* Belge Alıntısı *

◇ ◇ ◇ ◇

‘Stadyum Genç Ofis’ Gençlerin İlgisini Çekecek

‘Stadyum Genç Ofis’ Gençlerin İlgisini Çekecek

Yayın: 09.05.2021 21:57
Paylaş:
A+ A-

Karabük’te stadyumun altındaki atıl durumda olan otoparkın bir bölümüne açılan ‘Stadyum Genç Ofis’ ile gençlerin çeşitli sanatsal aktivitelere, kültürel ve sosyal faaliyetlere katılımları artırılacak.
Gençlik ve Spor İl Müdürlüğü tarafından Dr. Necmettin Şeyhoğlu Stadyumu’nun altında bulunan atıl durumdaki otoparkın bir kısmında hazırlıkları tamamlanan ‘Stadyum Genç Ofis’ gençlere hizmet verecek. “Tam kapanma” sürecinin ardından açılışının yapılması düşünülen Genç Ofis’te gençlerin kişisel, sosyal, sanatsal, sportif ve kültürel hizmetleri yerinde ve etkin kullanabilecekleri alanlar bulunuyor.
Kafe tarzı konsepti ile gençlerin ilgisini çekecek olan ‘Stadyum Genç Ofis’ Türk kültürünün önemli bir parçası olan gönüllülük ve yardımseverlik çalışmalarının da kazandırılmasına katkı sağlayacak.

◇ ◇ ◇ ◇

* Verilen Satırlar *
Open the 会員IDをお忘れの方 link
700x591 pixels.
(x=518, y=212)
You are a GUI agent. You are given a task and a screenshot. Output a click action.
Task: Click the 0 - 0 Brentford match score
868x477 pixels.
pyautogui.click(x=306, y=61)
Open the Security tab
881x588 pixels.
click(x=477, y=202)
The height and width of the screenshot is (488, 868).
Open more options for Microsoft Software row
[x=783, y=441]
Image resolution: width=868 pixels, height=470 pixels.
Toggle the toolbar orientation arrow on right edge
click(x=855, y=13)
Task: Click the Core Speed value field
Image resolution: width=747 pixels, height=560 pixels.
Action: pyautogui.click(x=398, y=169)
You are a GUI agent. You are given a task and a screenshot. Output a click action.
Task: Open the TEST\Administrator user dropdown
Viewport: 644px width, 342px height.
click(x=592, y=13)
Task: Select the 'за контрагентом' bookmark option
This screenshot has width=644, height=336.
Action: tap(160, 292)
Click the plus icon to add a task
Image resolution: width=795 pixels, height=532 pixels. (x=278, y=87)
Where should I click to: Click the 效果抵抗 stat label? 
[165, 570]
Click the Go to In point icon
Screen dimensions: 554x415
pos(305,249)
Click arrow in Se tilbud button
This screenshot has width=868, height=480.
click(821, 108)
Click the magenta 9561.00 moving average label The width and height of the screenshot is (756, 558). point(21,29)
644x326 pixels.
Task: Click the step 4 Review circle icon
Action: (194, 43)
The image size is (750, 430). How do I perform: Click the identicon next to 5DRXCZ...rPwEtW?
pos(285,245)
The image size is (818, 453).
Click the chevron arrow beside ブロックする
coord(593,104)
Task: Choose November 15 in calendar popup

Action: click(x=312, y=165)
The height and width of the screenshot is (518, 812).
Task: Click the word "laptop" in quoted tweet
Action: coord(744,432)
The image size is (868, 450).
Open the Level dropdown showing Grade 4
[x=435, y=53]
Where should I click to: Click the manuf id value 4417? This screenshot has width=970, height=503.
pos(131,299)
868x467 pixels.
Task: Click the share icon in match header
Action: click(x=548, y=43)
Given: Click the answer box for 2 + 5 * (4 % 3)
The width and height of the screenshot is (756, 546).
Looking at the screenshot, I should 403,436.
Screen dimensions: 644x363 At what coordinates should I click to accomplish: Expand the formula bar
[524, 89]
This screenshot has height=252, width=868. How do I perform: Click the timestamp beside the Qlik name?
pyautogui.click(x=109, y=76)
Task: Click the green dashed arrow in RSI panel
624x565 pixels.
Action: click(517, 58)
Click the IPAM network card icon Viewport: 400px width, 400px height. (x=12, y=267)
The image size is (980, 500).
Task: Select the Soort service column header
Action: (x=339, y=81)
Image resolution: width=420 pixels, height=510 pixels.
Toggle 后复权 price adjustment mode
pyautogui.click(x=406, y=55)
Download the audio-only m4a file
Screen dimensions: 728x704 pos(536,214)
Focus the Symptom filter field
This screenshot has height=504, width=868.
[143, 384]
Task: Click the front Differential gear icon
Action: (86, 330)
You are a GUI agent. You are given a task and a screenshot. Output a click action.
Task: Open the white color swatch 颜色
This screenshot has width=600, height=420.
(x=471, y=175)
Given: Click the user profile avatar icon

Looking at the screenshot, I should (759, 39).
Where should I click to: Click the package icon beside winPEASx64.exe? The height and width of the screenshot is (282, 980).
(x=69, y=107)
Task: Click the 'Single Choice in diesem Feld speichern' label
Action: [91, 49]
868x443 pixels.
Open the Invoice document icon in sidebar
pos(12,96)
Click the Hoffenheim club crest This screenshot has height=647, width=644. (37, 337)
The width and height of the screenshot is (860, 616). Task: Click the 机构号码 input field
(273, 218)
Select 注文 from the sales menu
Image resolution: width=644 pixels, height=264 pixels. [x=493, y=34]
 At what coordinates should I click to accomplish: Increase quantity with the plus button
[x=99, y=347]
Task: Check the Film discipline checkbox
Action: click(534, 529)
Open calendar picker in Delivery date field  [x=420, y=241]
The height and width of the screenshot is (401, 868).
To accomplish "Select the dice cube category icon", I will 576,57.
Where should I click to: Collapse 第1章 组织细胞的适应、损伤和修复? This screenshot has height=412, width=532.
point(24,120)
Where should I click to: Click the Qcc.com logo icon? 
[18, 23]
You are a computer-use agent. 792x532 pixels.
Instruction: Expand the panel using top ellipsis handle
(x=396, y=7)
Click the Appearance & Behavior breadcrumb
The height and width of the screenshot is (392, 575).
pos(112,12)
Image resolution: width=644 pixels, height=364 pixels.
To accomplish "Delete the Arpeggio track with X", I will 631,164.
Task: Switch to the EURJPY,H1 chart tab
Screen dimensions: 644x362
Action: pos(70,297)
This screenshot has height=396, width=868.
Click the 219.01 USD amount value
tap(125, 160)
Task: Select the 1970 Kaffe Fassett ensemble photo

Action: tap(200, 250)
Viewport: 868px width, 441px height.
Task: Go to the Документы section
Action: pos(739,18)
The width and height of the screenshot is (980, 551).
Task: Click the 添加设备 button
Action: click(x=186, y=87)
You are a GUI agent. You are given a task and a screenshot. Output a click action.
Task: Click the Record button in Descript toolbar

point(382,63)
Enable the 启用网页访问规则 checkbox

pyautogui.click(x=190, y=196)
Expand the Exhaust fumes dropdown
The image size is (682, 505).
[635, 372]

◇ ◇ ◇ ◇

* Görevler *
(a) Lütfen satırlarda "868x443 pixels." ifadesini içeren satırla başlayıp satırların sonuna kadar süren bölümü, iki ucu da dahil ve boş satırları atlayarak numaralı bir listeye dönüştürün.
(b) Karabük'teki Stadyum Genç Ofis haberini kaldığı yerden sürdürün.

* Görev Sonuçları *
(a)
1. 868x443 pixels.
2. Open the Invoice document icon in sidebar
3. pos(12,96)
4. Click the Hoffenheim club crest This screenshot has height=647, width=644. (37, 337)
5. The width and height of the screenshot is (860, 616). Task: Click the 机构号码 input field
6. (273, 218)
7. Select 注文 from the sales menu
8. Image resolution: width=644 pixels, height=264 pixels. [x=493, y=34]
9.  At what coordinates should I click to accomplish: Increase quantity with the plus button
10. [x=99, y=347]
11. Task: Check the Film discipline checkbox
12. Action: click(534, 529)
13. Open calendar picker in Delivery date field  [x=420, y=241]
14. The height and width of the screenshot is (401, 868).
15. To accomplish "Select the dice cube category icon", I will 576,57.
16. Where should I click to: Collapse 第1章 组织细胞的适应、损伤和修复? This screenshot has height=412, width=532.
17. point(24,120)
18. Where should I click to: Click the Qcc.com logo icon? 
19. [18, 23]
20. You are a computer-use agent. 792x532 pixels.
21. Instruction: Expand the panel using top ellipsis handle
22. (x=396, y=7)
23. Click the Appearance & Behavior breadcrumb
24. The height and width of the screenshot is (392, 575).
25. pos(112,12)
26. Image resolution: width=644 pixels, height=364 pixels.
27. To accomplish "Delete the Arpeggio track with X", I will 631,164.
28. Task: Switch to the EURJPY,H1 chart tab
29. Screen dimensions: 644x362
30. Action: pos(70,297)
31. This screenshot has height=396, width=868.
32. Click the 219.01 USD amount value
33. tap(125, 160)
34. Task: Select the 1970 Kaffe Fassett ensemble photo
35. Action: tap(200, 250)
36. Viewport: 868px width, 441px height.
37. Task: Go to the Документы section
38. Action: pos(739,18)
39. The width and height of the screenshot is (980, 551).
40. Task: Click the 添加设备 button
41. Action: click(x=186, y=87)
42. You are a GUI agent. You are given a task and a screenshot. Output a click action.
43. Task: Click the Record button in Descript toolbar
44. point(382,63)
45. Enable the 启用网页访问规则 checkbox
46. pyautogui.click(x=190, y=196)
47. Expand the Exhaust fumes dropdown
48. The image size is (682, 505).
49. [635, 372]

(b)
Projenin oluşturulması ile ilgili İHA muhabirine açıklamalarda bulunan Gençlik ve Spor İl Müdürü Coşkun Güven, “Stadyumumuzun içerisinde kullanılmayan bazı bölgelerin gençlerime hizmet edebilmek adına ne yapabiliriz diye bir fikir jimnastiğinde bulunmuştuk. Son dönemde Gençlik ve Spor Bakanlığımız illerde gençlik merkezlerinin yanında genç ofisleri daha ulaşılabilir okul bölgelerine yakın bölgelerde yapılabilecek alanlarda spor tesislerinin içerisinin de olduğu alanlarda buna benzer önerileri vardı. Biz de stadyumumuzun kuzey kale arkasındaki kullanılmayan otoparkın bir kısmı burası. Ancak yine Güney ve Protokolün altında yine çok büyük araç kapasiteli otoparkımız var. Kullanılmayan bu alanı nasıl değerlendirebiliriz derken bu genç ofis fikrimizi değerlendirelim dedik” diye konuştu.
“Burada kitap kahvemiz var. Bu alanda gençlerimizin kitap okuyabileceği, vakit geçirebilecekleri bir alan oluşturmaya çalıştık” diyen Güven, şu ifadelere yer verdi: “Yine alanımızın içerisinde sportif aktivitelerin yapılabileceği müzik, kültürel faaliyetlerinde bulunabileceği alanlarımız var. Masa tenisi, özellikle satranca ilimizde yoğun bir ilgi var. Satrançlarla ilgili atölyemiz var. Görsel sanatlar atölyemiz var. Akıl ve zeka oyunları dediğimiz bir atölyemiz olacak. Yine stadyumun diğer alanında da geleneksel okçuluk ile ilgili bir alan oluşturduk.”

“Gençlerin ilgisini çekebilecek konsepte yapmaya çalıştık”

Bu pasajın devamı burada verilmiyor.